Shortly after Brown v. United States, Holmes wrote to a prominent political scientist, Harold Laski, saying that in Texas the people understood the issue well, that “a man is not born to run away.” The law, continued Holmes, “must consider human nature and make some allowances for the fighting instinct at critical moments.” Holmes knew all about honor, a fighting spirit, and the real world.
Not all judges and prosecutors were similarly informed, though. There were always those who wanted men to conform to behavior required by the crown in merry old England. This was particularly galling when a homeowner was prosecuted for not retreating and shooting an intruder who had broken into his home. Because of such cases, which were widely publicized during the 1970’s when crime had increased dramatically, state legislatures began to pass laws that supported what was popularly called the Castle Doctrine, as in a man’s home is his castle. Under this doctrine a person has no duty to retreat inside his own home and is protected from prosecution when shooting or otherwise attacking an intruder who has unlawfully entered the person’s home. Some three-dozen states now have Castle laws. California’s “Home Protection Bill of Rights” (Penal Code Section 198.5), enacted in 1984, is typical:
Any person using force intended or likely to cause death or great bodily injury within his or her residence shall be presumed to have held a reasonable fear of imminent peril of death or great bodily injury to self, family, or a member of the household when that force is used against another person, not a member of the family or household, who unlawfully and forcibly enters . . . the residence and the person using the force knew or had reason to believe that an unlawful and forcible entry occurred.
Moreover, the concomitant jury instructions (CALCRIM 506) state in part,
A defendant [the person defending the home] is not required to retreat. He or she is entitled to stand his or her ground and defend himself or herself and, if reasonably necessary, to pursue an assailant until the danger . . . has passed. This is so even if safety could have been achieved by retreating.
In many states, enacting Castle laws should not have been necessary.
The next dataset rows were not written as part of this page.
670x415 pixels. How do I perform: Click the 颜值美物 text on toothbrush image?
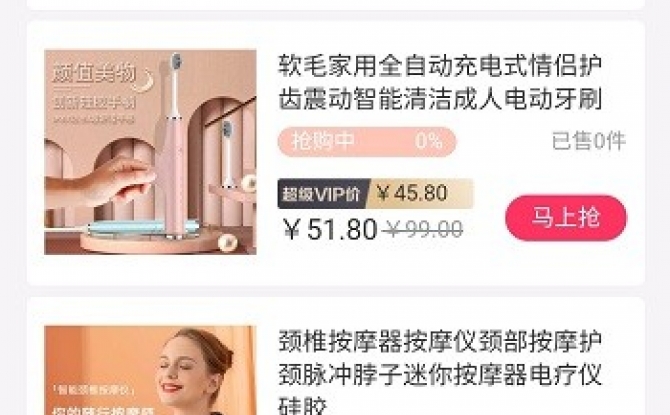pos(94,74)
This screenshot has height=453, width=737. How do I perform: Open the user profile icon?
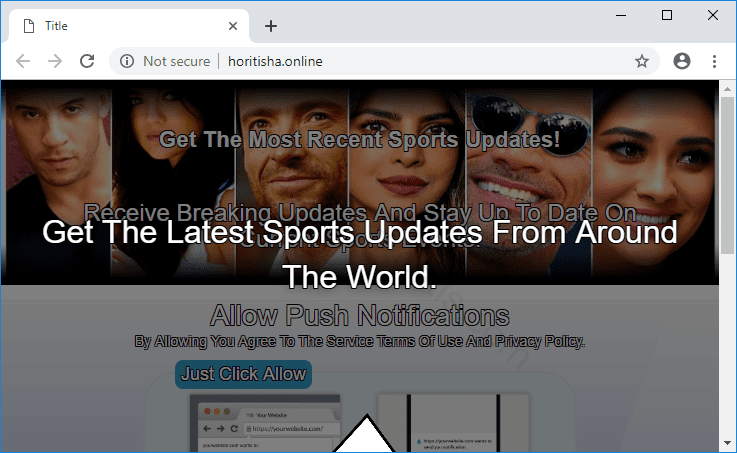pos(682,61)
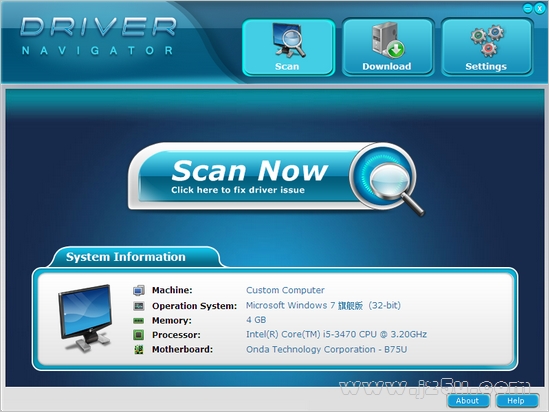549x412 pixels.
Task: Close the Driver Navigator window
Action: coord(540,8)
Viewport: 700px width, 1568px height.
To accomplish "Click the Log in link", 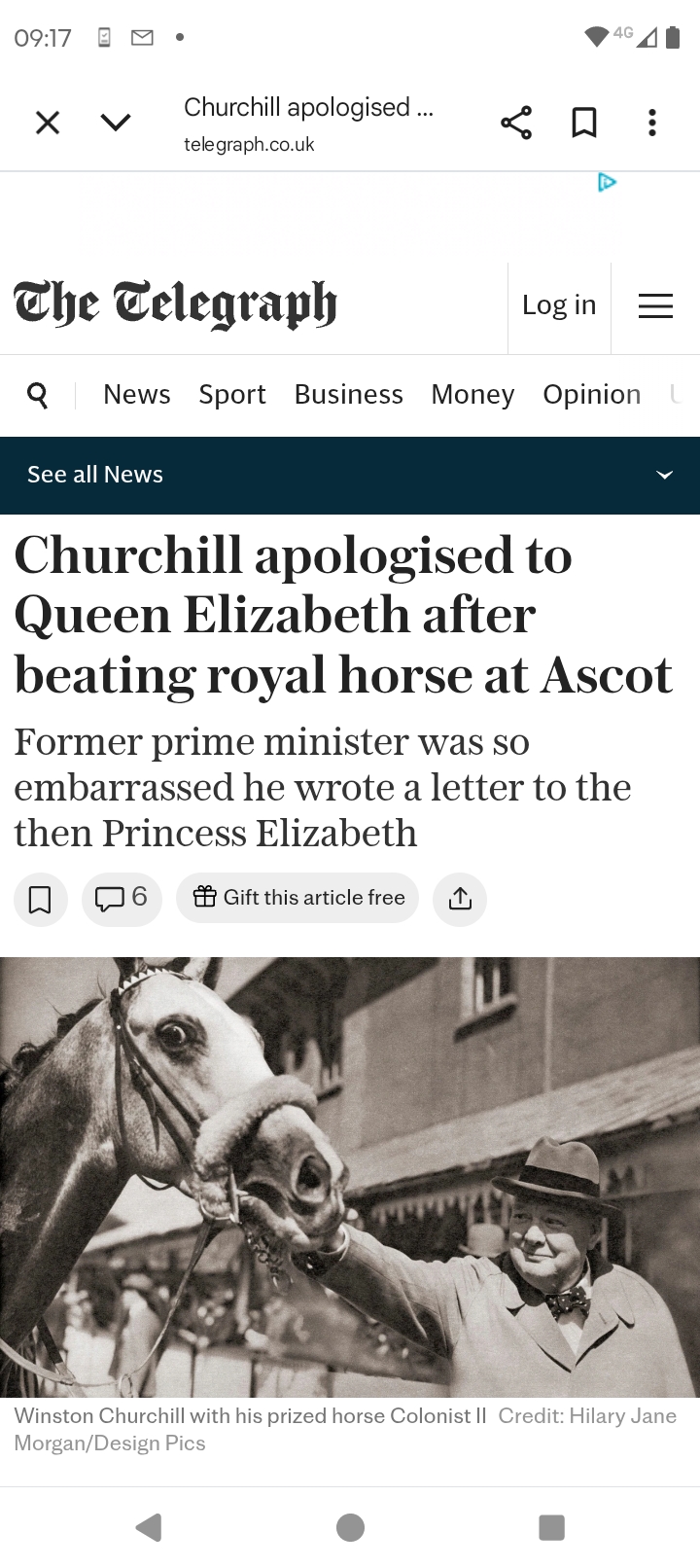I will [559, 305].
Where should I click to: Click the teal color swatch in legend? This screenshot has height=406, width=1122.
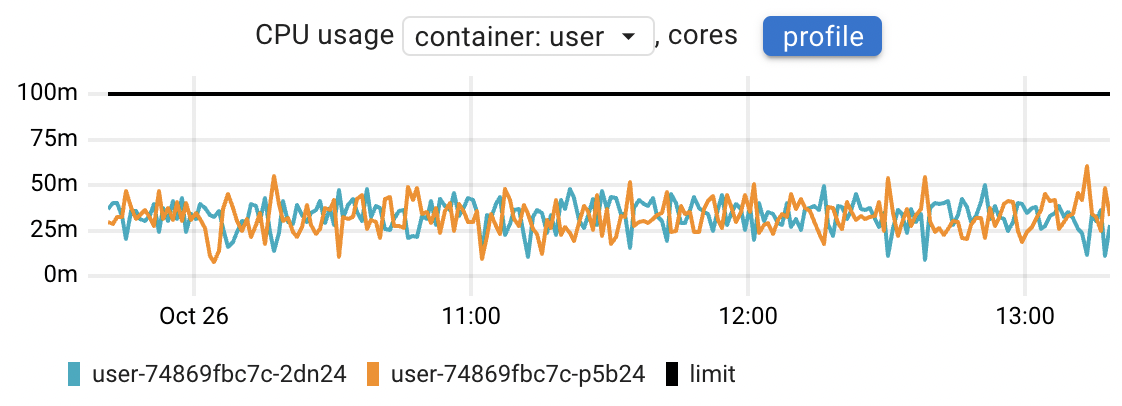tap(74, 374)
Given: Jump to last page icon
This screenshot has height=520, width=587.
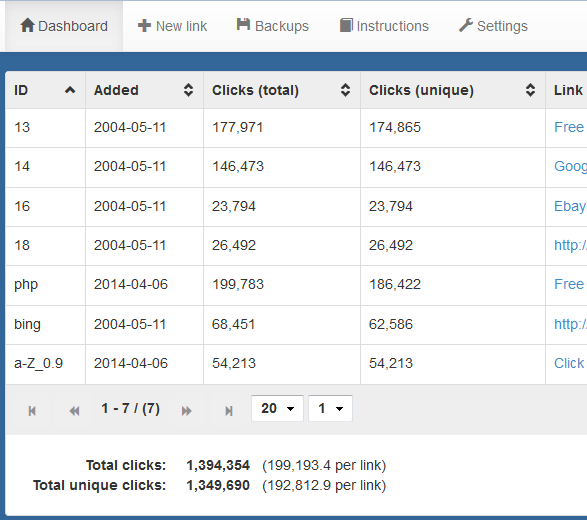Looking at the screenshot, I should click(x=229, y=411).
They already had the precedence of case law that upheld the doctrine of Stand Your Ground. However, activist judges do not seem to respect stare decisis.
More recently, states, especially in the West and the South, have expanded the Castle Doctrine by enacting statutes that include areas outside the home. There are now 17 states with stand-your-ground laws or, in the case of Washington, a state supreme-court decision unequivocally enunciating the doctrine. In State v. Redmond (2003) the court said, “The law is well settled that there is no duty to retreat when a person is assaulted in a place where he or she has a right to be.”
The only New England state with a stand-your-ground-law is the Granite State, which passed the legislation in 2011 over the governor’s veto. “I’m glad New Hampshire has this law,” said state representative Jennifer Coffey (R-Andover), who cosponsored the bill. “Like I said, nobody should be a victim of a crime and then be revictimized by facing a criminal charge if they are trying to defend themselves.” New Hampshire has a long history of protecting American freedoms, including the right to bear arms. The state’s gun policies compare favorably with those of Arizona or Idaho or Montana or Texas. Not by accident, New Hampshire’s state motto is “Live Free or Die.”
Stand-your-ground laws reflect the American character and the experience of generations of American pioneers, who conquered one frontier after another. Those pioneers had pluck, were a bit ornery, and were not about to retreat. In self-defense or for honor, they were ready to stand their ground and fight. As more than one frontiersman was quoted, “I’ll die before I’ll run.”